# Environment Setup

If you do not have these modules installed, you will need to install them at the command line, using a BASH shell, Terminal, or the Anaconda Command Prompt.

- `wordcloud`
- `matplotlib`
- `spaCy`
- `nltk`
- `gensim`

## wordcloud

"A little word cloud generator in Python," made by Andreas Mueller

"A little word cloud generator in Python," made by Andreas Mueller

Documentation:
- INSTALL: ["word_cloud", GitHub](https://github.com/amueller/word_cloud)
- ["WordCloud for Python documentation"](https://amueller.github.io/word_cloud/)

## matplotlib

"Matplotlib is a comprehensive library for creating static, animated, and interactive visualizations in Python...Matplotlib produces publication-quality figures in a variety of hardcopy formats and interactive environments across platforms. Matplotlib can be used in Python scripts, the Python and IPython shell, web application servers, and various graphical user interface toolkits"

Documentation:
- INSTALL: ["Installation," matplotlib documentation](https://matplotlib.org/stable/users/installing.html
- ["Documentation," matplotlib](https://matplotlib.org/stable/tutorials/index.html)

## spaCy

"spaCy is an open-source software library for advanced natural language processing, written in the programming languages Python and Cython"

Documentation:
- INSTALL: ["Install spaCy", spaCy documentation](https://spacy.io/usage)
- ["GUIDES", spaCy documentation](https://spacy.io/usage/linguistic-features)

## nltk

"NLTK is a leading platform for building Python programs to work with human language data. It provides easy-to-use interfaces to over 50 corpora and lexical resources such as WordNet, along with a suite of text processing libraries for classification, tokenization, stemming, tagging, parsing, and semantic reasoning, wrappers for industrial-strength NLP libraries, and an active discussion forum."

Documentation:
- INSTALL
  * ["Installing NLTK," NLTK documentation](https://www.nltk.org/install.html)
  * ["Installing NLTK Data," NLTK documentation](http://www.nltk.org/data.html)
- [NLTK Documentation](https://www.nltk.org/index.html)

For more on NLTK:
- Steven Bird, Ewan Klein, and Edward Loper, [*Natural Language Processing With Python: Analyzing Text with the Natural Language Toolkit*](http://www.nltk.org/book/) (O'Reilly, 2009).

## gensim

"Gensim is a free open-source Python library for representing documents as semantic vectors, as efficiently (computer-wise) and painlessly (human-wise) as possible. Gensim is designed to process raw, unstructured digital texts (”plain text”) using unsupervised machine learning algorithms."

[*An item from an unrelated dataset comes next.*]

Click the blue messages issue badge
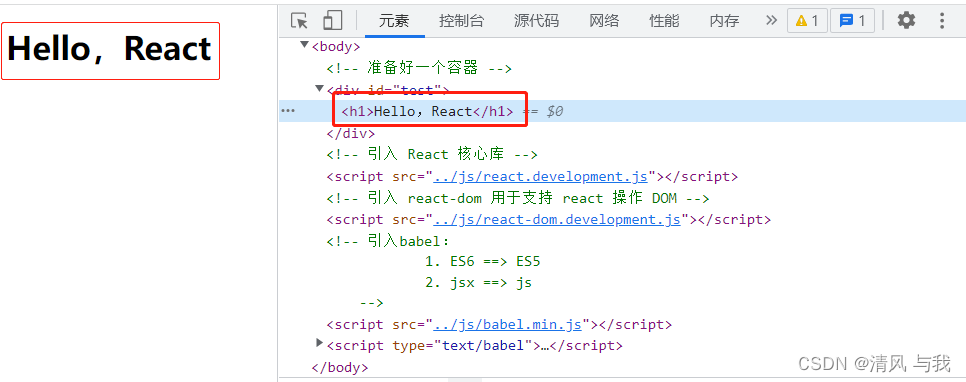Image resolution: width=966 pixels, height=382 pixels. pyautogui.click(x=853, y=21)
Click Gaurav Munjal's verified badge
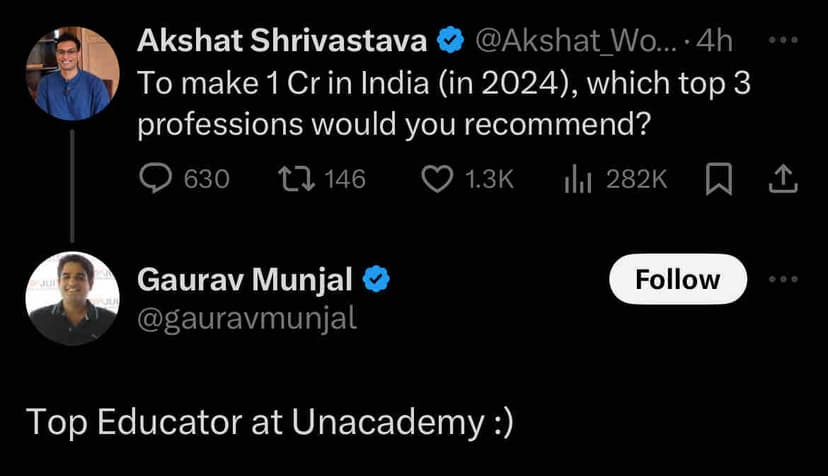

The core concepts of gensim are:
- Document: some text.
- Corpus: a collection of documents.
- Vector: a mathematically convenient representation of a document.
- Model: an algorithm for transforming vectors from one representation to another.


Documentation:
- INSTALL: ["Installation", Gensim documentation](https://radimrehurek.com/gensim/intro.html#installation)
- ["Documentation," Gensim](https://radimrehurek.com/gensim/auto_examples/index.html)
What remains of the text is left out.